Spielt denn nicht auch das steigende Arbeitspensum eine Rolle?
Ja, klar. Ob man sich dadurch aber gestresst fühlt, hängt stets von mehreren Faktoren ab.

Zum Beispiel?
Wie gross der Einsatz war. Musste ich für das Projekt meine Familie vernachlässigen? Kann ich mich danach richtig erholen? Und ganz wichtig: Welchen Background bringe ich aus der Kindheit mit?

«Man muss den Kindern etwas zutrauen. Das führt zu Selbstbewusstsein»

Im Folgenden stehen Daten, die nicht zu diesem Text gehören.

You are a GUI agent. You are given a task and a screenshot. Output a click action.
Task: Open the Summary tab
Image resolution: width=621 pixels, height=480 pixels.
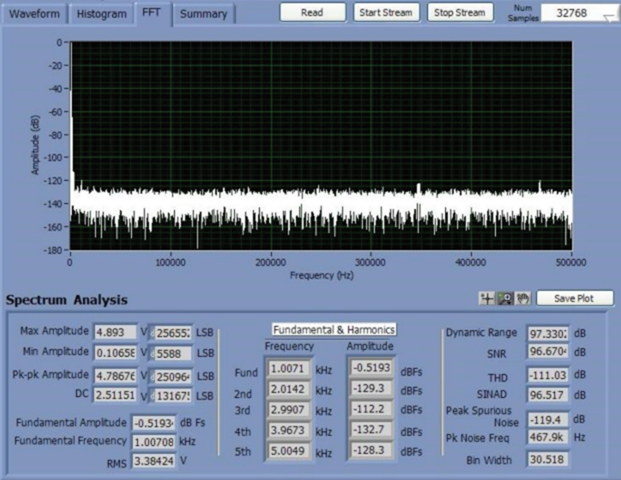coord(204,14)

Dann können Eltern die Stressresistenz ihrer Kinder beeinflussen?
Ja, und jede andere enge Bezugsperson auch. Es es geht dabei um Selbstvertrauen und um den schmalen Grat zwischen Förderung und Überforderung.

Wie macht man das am besten?
Man muss den Kindern etwas zutrauen. Das führt zu einem guten Selbstbewusstsein und später zu einer höheren Toleranz, wenn mal etwas schiefgeht.

Was, wenn man diesen Background nicht mitbringt?
Dann ist es am wichtigsten, dass man sich dessen bewusst ist und sich überlegt, wer einen unterstützen kann. Überhaupt sollten alle mehr in soziale Beziehungen investieren, das wirkt gegen Stress.

«Ein einfacher Trick: Vor dem Schlafengehen alle offenen Fragen aufschreiben»

Wie zeigt sich negativer Stress?
Am häufigsten durch Schlafstörungen, Nervosität und hohe Reizbarkeit. Auch unspezifische physische Auswirkungen wie Nacken-, Kopf- oder Rückenschmerzen können ein Zeichen von Überforderung sein.

Was hilft dagegen?
Gezielte Erholung. Eventuell ist es bei permanenter Überlastung bei der Arbeit möglich, das Pensum zu kürzen. Wichtig ist auch, dass man die Arbeit nicht mit ins Bett nimmt. Ein einfacher Trick: Vor dem Schlafengehen alle offenen Fragen aufschreiben und idealerweise auch gleich das Smartphone ausschalten. Generell sollte man Aufgaben auch mal temporär vernachlässigen können.

Wie meinen Sie das?
Nehmen wir eine Frau Mitte 30, die zwei kleine Kinder hat, die arbeitet und in einer Partnerschaft lebt. Sie hat drei Rollen zu erfüllen, ist Mutter, Arbeitnehmerin und Partnerin. Wenn Sie es schafft, diese Rollen zeitweise voneinander zu trennen, hat sie weniger Stress. Kommt eine vierte Rolle dazu, zum Beispiel die Pflege eines Angehörigen, wird es kritisch, und das Risiko einer Überforderung steigt wieder.